Ben Goldacre, 18 July 2009, The Guardian.
We’d all like to help the police to do their job well. They, in turn, would like to have a massive database with DNA profiles from everyone who has been arrested, but not convicted of a crime.
We worry that this is intrusive, but some of us are willing to make concessions, on our principles, and the invasion into our privacy, in the name of preventing crimes. To do this, we’d like to know the evidence on whether this database is helpful, to help us make an informed decision.
Luckily the Home Office have now published a consultation paper on the subject. They defend their database by arguing that innocent people who have been arrested are as likely to commit crimes in the future as guilty people. “This”, they say, “is obviously a controversial assertion”. That’s not true: it’s a simple matter of fact, and you could easily assemble some good quality evidence to see if it’s true or not.
The Home Office have assembled some evidence. It is not good quality. In fact, this study from the Jill Dando Institute, attached to their consultation paper as an appendix, is possibly the most unclear and badly presented piece of research I have ever seen in a professional environment. Or I am having a bad day. Join me in my struggle to understand their work.

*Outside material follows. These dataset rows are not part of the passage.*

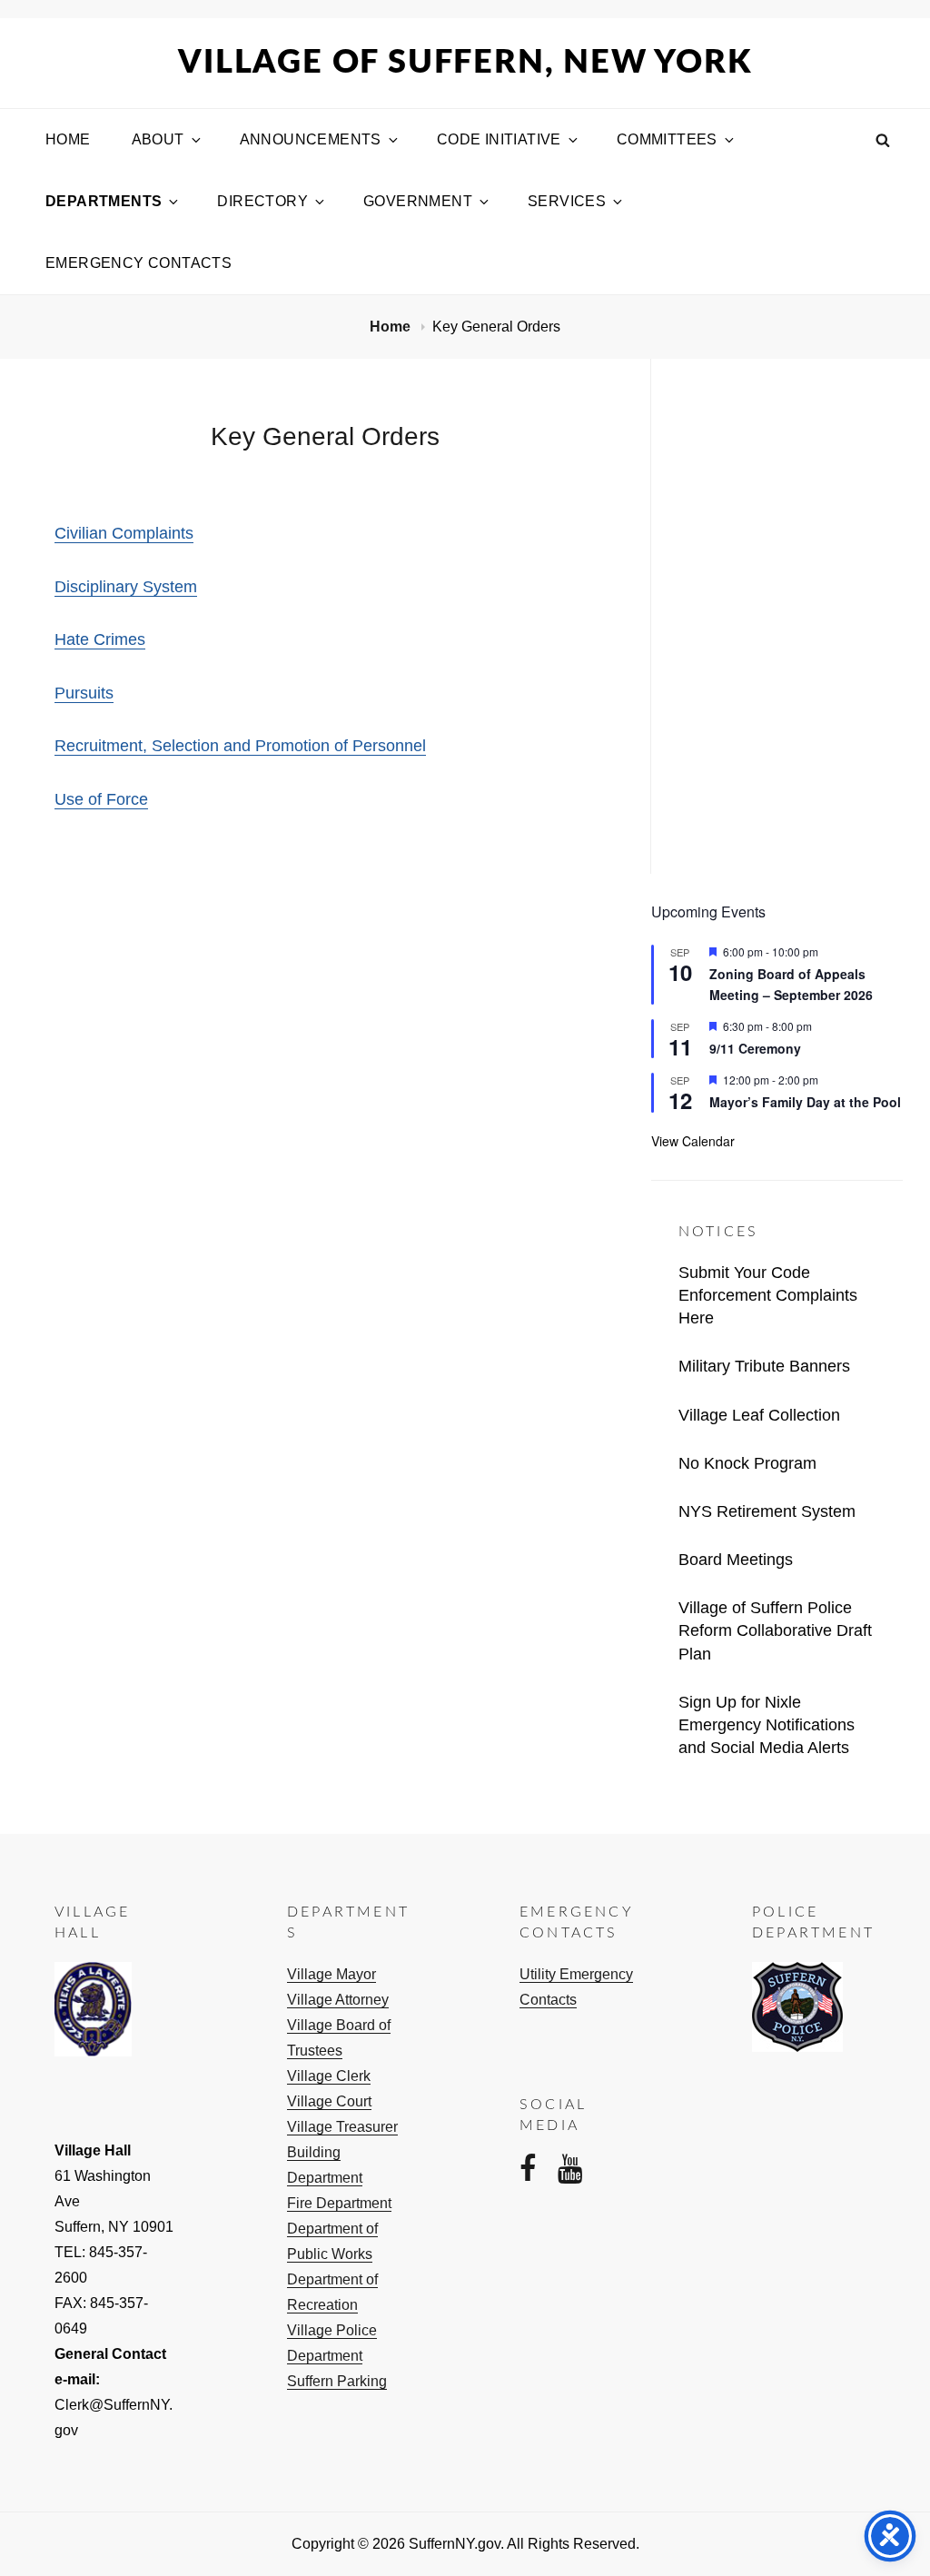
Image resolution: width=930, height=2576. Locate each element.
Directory (262, 201)
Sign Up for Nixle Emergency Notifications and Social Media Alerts (766, 1725)
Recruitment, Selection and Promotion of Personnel (240, 746)
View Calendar (693, 1141)
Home (68, 139)
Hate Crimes (99, 639)
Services (567, 201)
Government (417, 201)
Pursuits (84, 693)
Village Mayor (331, 1974)
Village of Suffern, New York (464, 62)
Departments (103, 201)
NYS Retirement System (767, 1511)
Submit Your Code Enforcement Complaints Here (767, 1295)
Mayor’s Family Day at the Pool (805, 1102)
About (158, 139)
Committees (667, 139)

They want to show that the level of criminal activity in a group of people who have been arrested, but on whom no further action has been taken, is the same as the level of criminal activity in people who have been arrested and convicted of a crime, or who accept a caution.
On page 30 they explain their methods, haphazardly, scattered about in the text. They describe some people “sampled on 1st June 2004, 1st June 2005 and 1st June 2006”. These dates are never mentioned again. I have no idea what their plan was there. They then leap to talking about Table 2. This contains data on people each from a “sample” in 1996, 1995, and 1994, followed up for 30 months, 42 months, and 54 months respectively. Are these anything to do with the people from 2004, 2005, and 2006? I have no idea.
In fact I have no idea what “sample” means, perhaps that was the date they were first arrested. I don’t know why they were only followed up for 30, 42, and 54 months, instead of all the way to 2009. Crucially I also don’t know what the numbers in the table mean, because they don’t explain this properly. I think it is the number of people, from the original group, who have subsequently been arrested again.
Anyway. Then they start to discuss the results from this table. They say that these figures show that arrested non-convicted people are the same as convicted people. There are no statistics conducted on these figures, so there is absolutely no indication of how wide the error margins are, and whether these are chance findings. To give you a hint about the impact of noise on their data, more people are subsequently re-arrested over the 42 month period than over the 54 month period, which seems surprising, given that the people in the 54 month group had a much longer period of time over which to get arrested.
This is before we even get on to the other problems. At a few hundred people, this study seems pretty small for one that is supposed to give compelling evidence that there is no difference between two groups, because to prove a negative like this, you’d generally want a large sample, to minimise the chance of missing a true difference in the noise.
There is no evidence that they have done a “power calculation” to determine the sample size they’d need, and in any case, their comparison group feels a bit rigged to me. In their “convicted” sample they only count people who had a non-custodial sentence, and exclude people who got a custodial sentence, on the grounds that those people would be incapable of committing a crime during their incarceration. This also has the effect, however, of making the “criminal” group not quite so criminal, and so a bit more likely to be similar to innocent people.
I could go on. Table 1 is so thoroughly “not as described” as to be uninterpretible. In the text they talk about different cells on the table which are “solid red”, “stippled yellow”, and “blank”. In fact the whole thing is just blue.
This research was incomprehensible and unreadable. Anybody who claims to have been persuaded by the data quoted here is telling you, loudly and clearly in the subtitles, that they don’t need to understand a piece of research in order to find it compelling. Such people are not to be trusted, and if research of this callibre is what guides our policy on huge intrusions into the personal privacy of millions of innocent people, then they might as well be channeling spirits.